7.7 Distributions. Such Borrower shall not, and shall not allow any Subsidiary to, (a) repurchase or redeem any class of stock or other equity interest other than pursuant to employee, director or consultant repurchase plans or other similar agreements, or (b) declare or pay any cash dividend or make a cash distribution on any class of stock or other equity interest, other than mandatory tax distributions, except that a Subsidiary may pay dividends or make distributions to such Borrower, or (c) lend money to any employees, officers or directors (other than Permitted Indebtedness) or guarantee the payment of any such loans granted by a third party in excess of $100,000 in the aggregate, or (d) waive, release or forgive any indebtedness owed by any employees, officers or directors in excess of $100,000 in the aggregate.

7.8 Transfers. Except for Permitted Transfers, such Borrower shall not voluntarily or involuntarily transfer, sell, lease, license, lend or in any other manner convey any equitable, beneficial or legal interest in any material portion of its assets.

7.9 Mergers or Acquisitions. Such Borrower shall not merge or consolidate, or permit any of its Subsidiaries to merge or consolidate, with or into any other business organization (other than mergers or consolidations of a Subsidiary into another Subsidiary or into a Borrower), or acquire, or permit any of its Subsidiaries to acquire, all or substantially all of the capital stock or property of another Person (other than another Borrower).

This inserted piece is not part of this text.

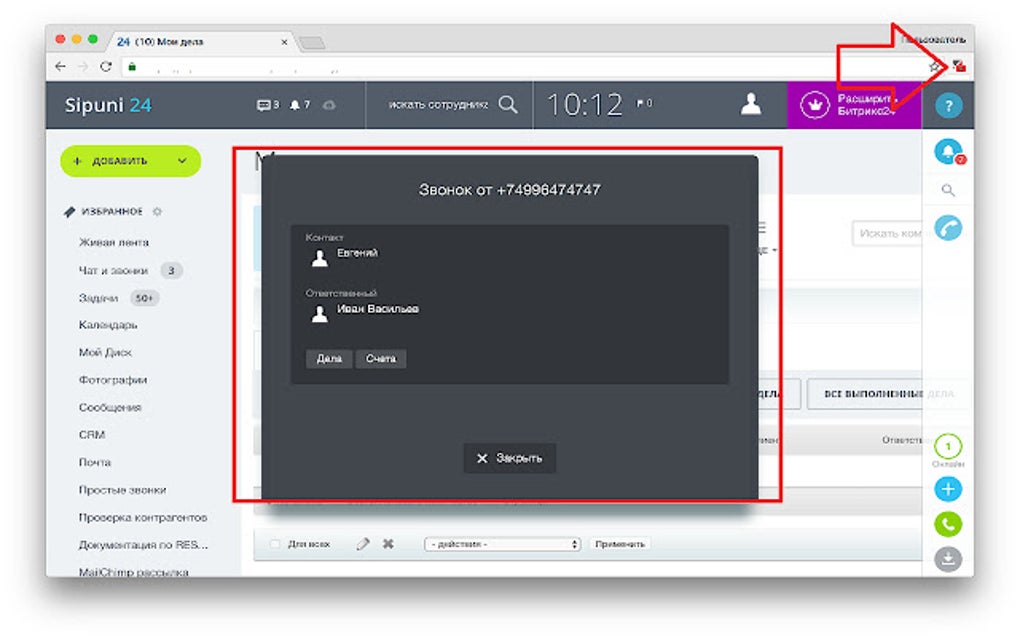This screenshot has width=1020, height=638.
Task: Select the blue telephone handset icon in right sidebar
Action: pos(948,228)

7.10 Taxes. Such Borrower and its Subsidiaries shall pay when due all taxes, of any nature whatsoever (together with any related interest or penalties) now or hereafter imposed or assessed against such Borrower, Lender or the Collateral or upon such Borrower’s ownership, possession, use, operation or disposition thereof or upon such Borrower’s rents, receipts or earnings arising therefrom. Such Borrower shall file on or before the due date therefor all personal property tax returns in respect of the Collateral. Notwithstanding the foregoing, such Borrower may contest, in good faith and by appropriate proceedings, taxes for which such Borrower maintains adequate reserves therefor in accordance with GAAP.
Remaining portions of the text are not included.